TASK BRIEF:
Write the listing out again exactly as it stands, with no images.

INFORMATION:
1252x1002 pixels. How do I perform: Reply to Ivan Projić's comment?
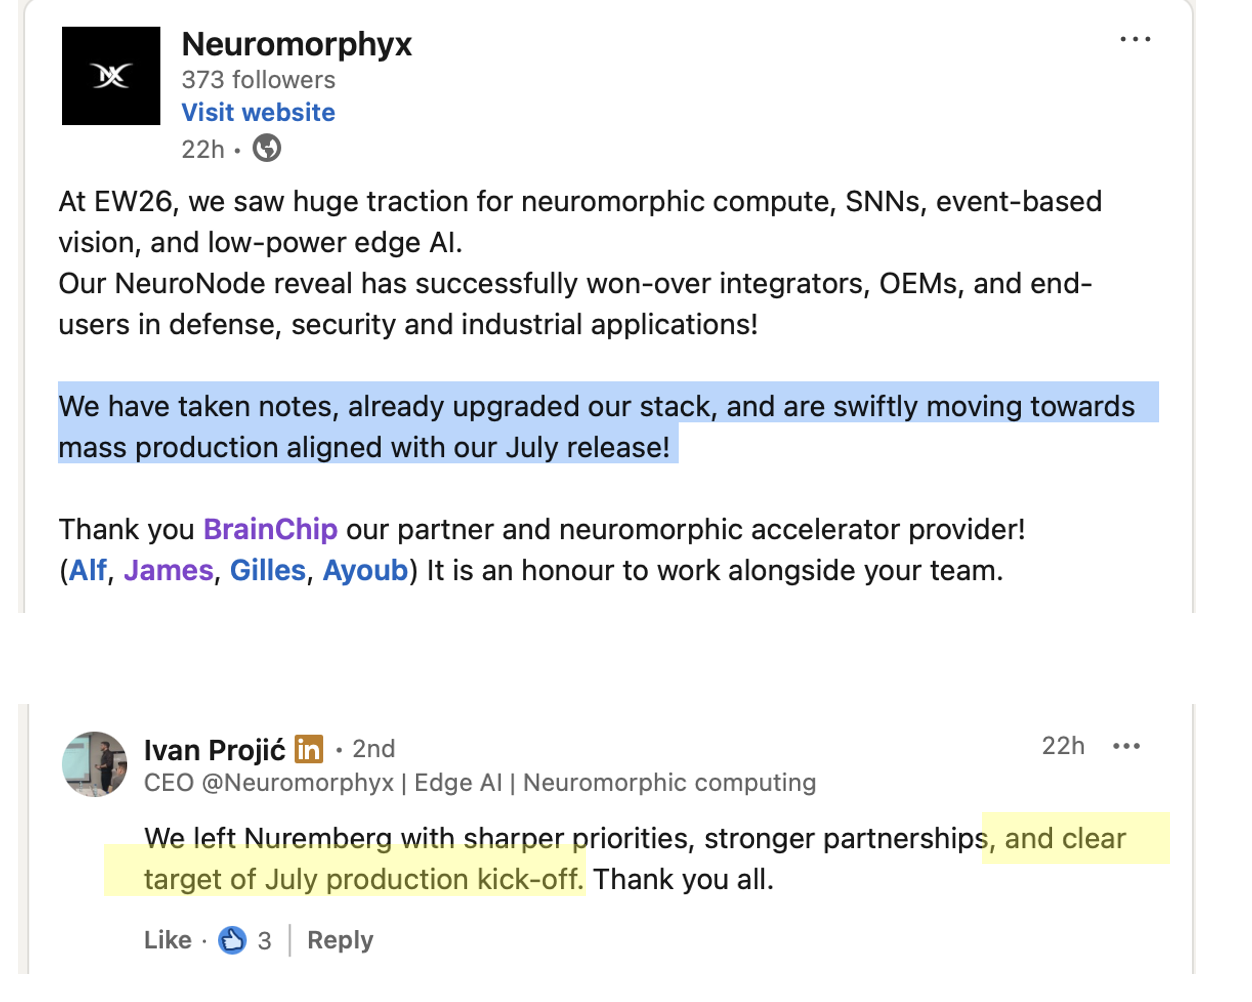(x=340, y=940)
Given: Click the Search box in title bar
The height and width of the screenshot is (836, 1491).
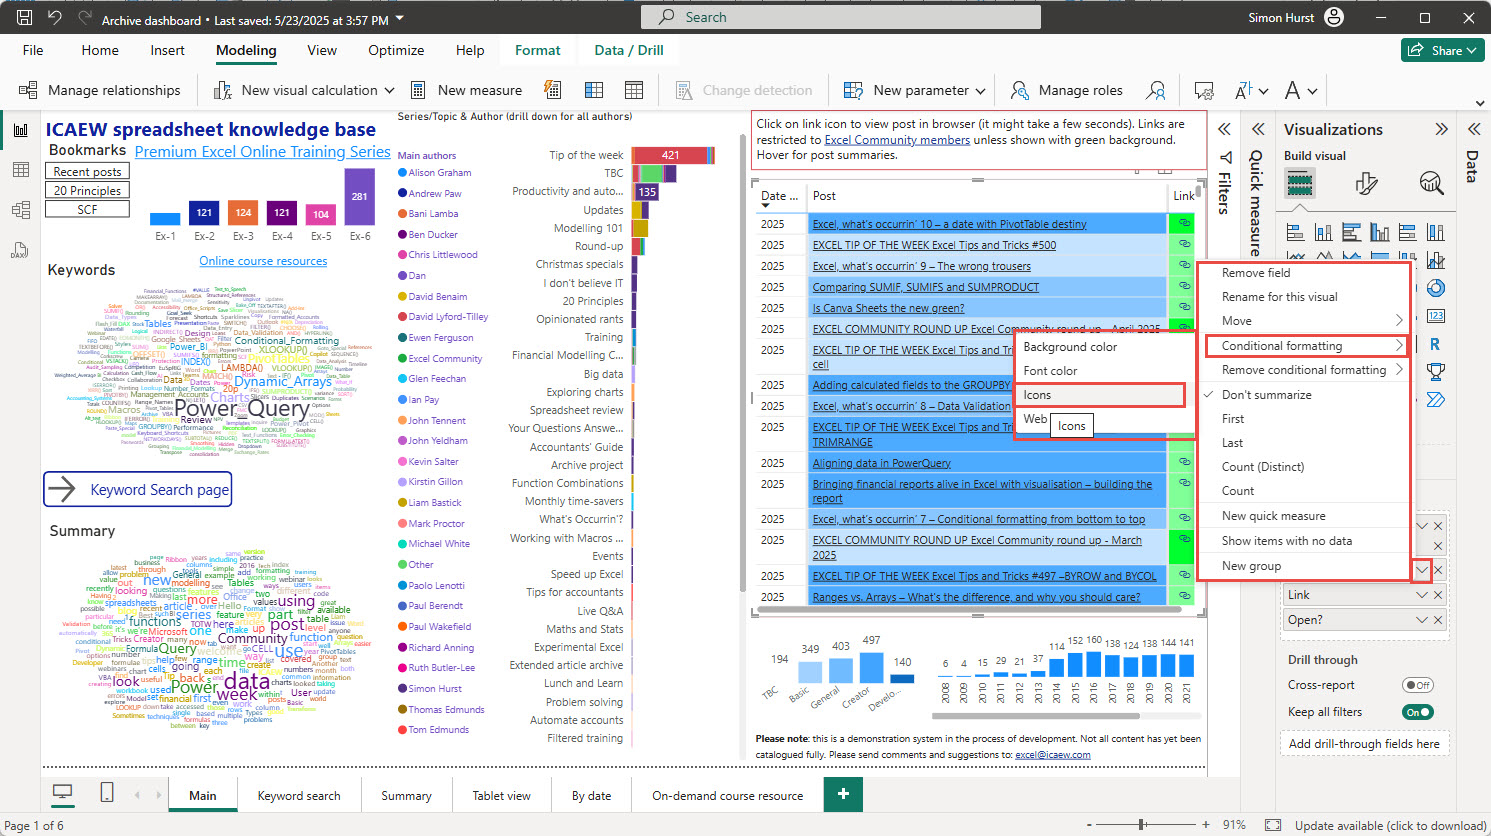Looking at the screenshot, I should click(840, 17).
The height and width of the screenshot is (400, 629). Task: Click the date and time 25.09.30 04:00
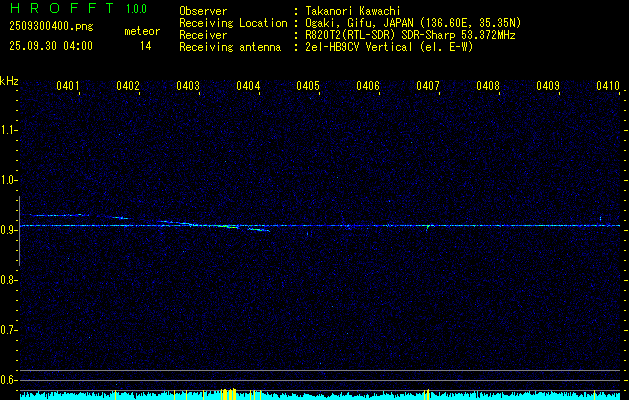50,46
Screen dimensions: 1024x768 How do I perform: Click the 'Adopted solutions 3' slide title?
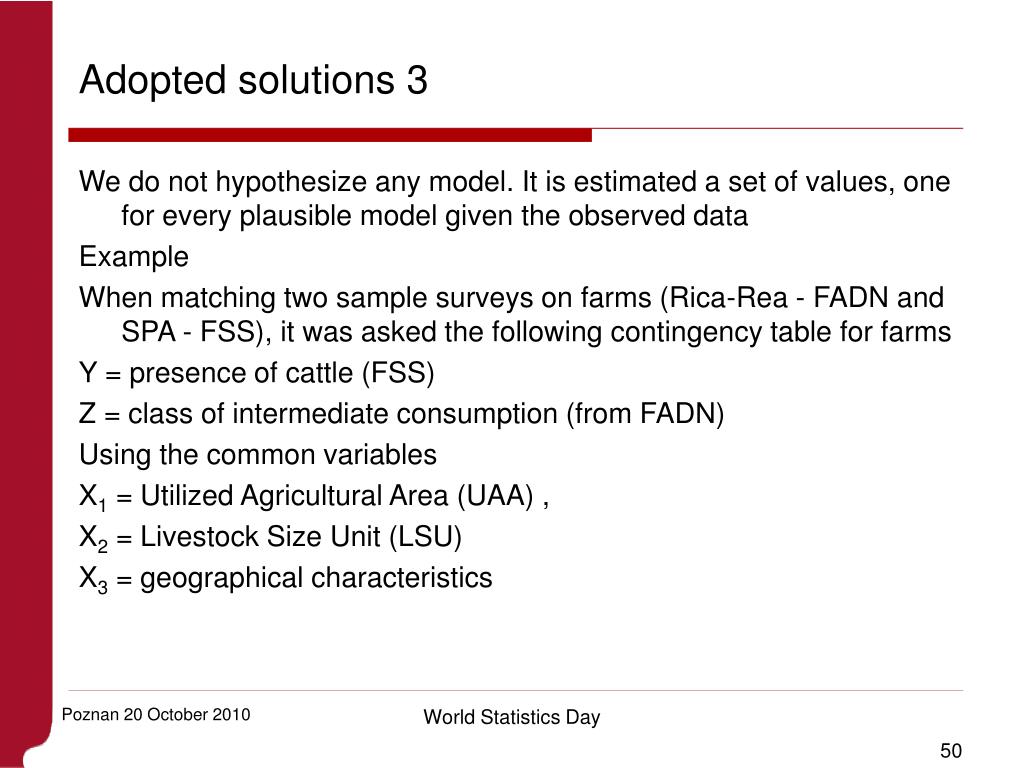[253, 80]
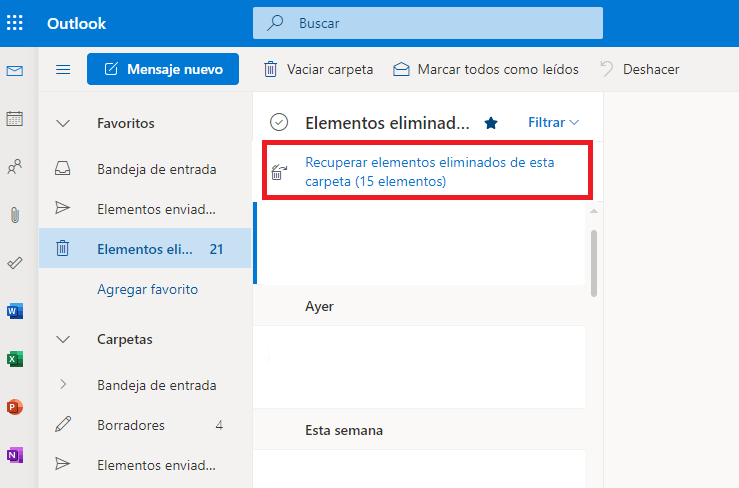Open the Mail icon in left rail
739x488 pixels.
pos(15,71)
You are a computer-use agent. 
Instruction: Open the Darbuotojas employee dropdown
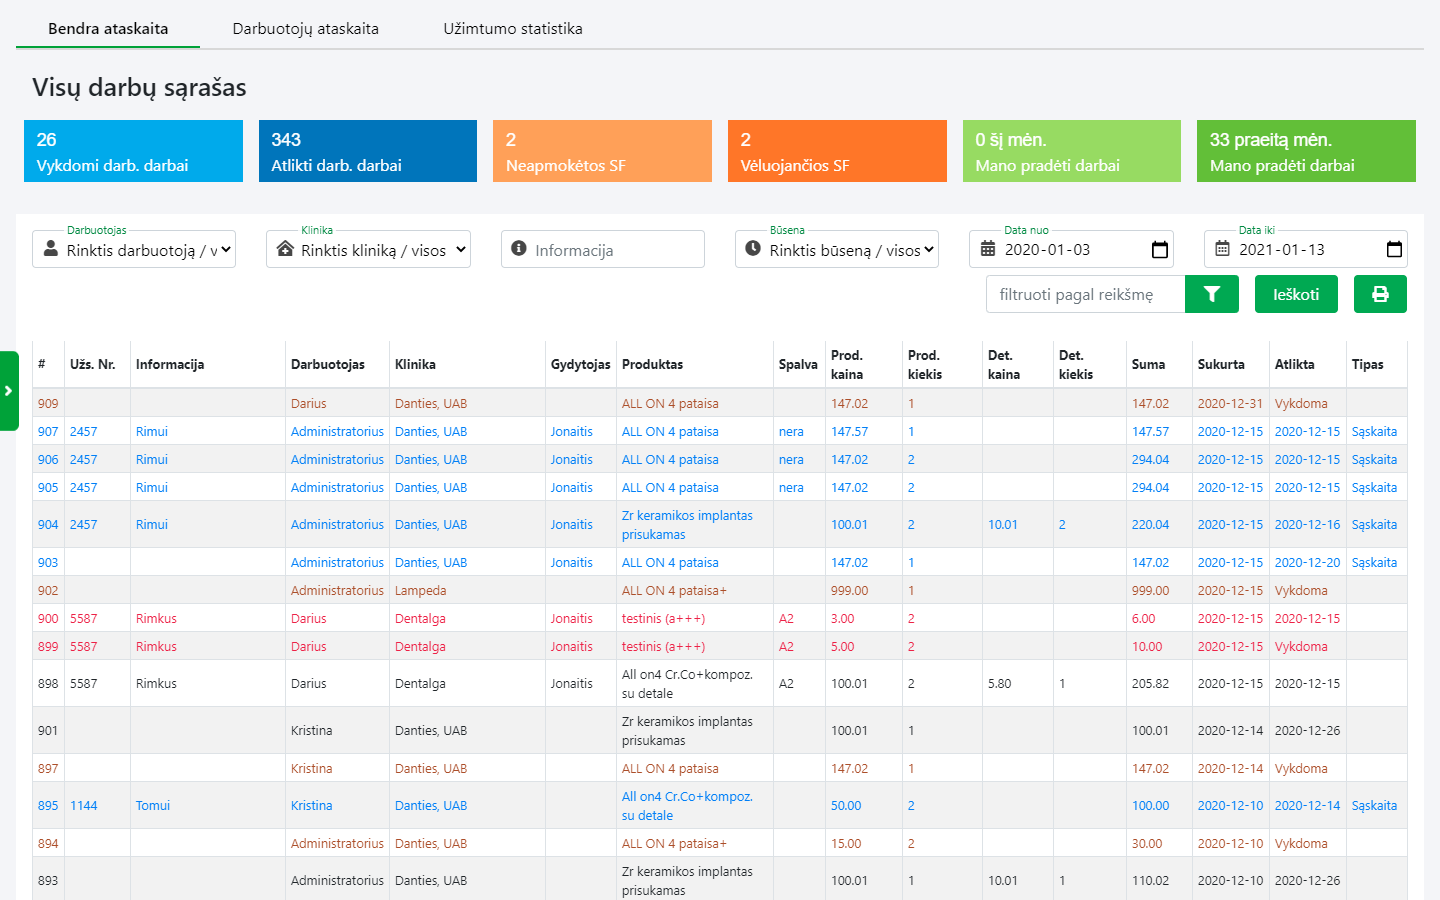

ANSWER BELOW:
1252x1002 pixels. How do I perform: Reply to Ivan Projić's comment?
(x=340, y=940)
Given: Click the Search box in title bar
The height and width of the screenshot is (836, 1491).
Looking at the screenshot, I should click(840, 17).
The height and width of the screenshot is (400, 629). Task: Click the date and time 25.09.30 04:00
50,46
Screen dimensions: 1024x768 How do I perform: Click the 'Adopted solutions 3' slide title?
[253, 80]
Open the Mail icon in left rail
739x488 pixels.
pos(15,71)
You are a computer-use agent. 
Instruction: Open the Darbuotojas employee dropdown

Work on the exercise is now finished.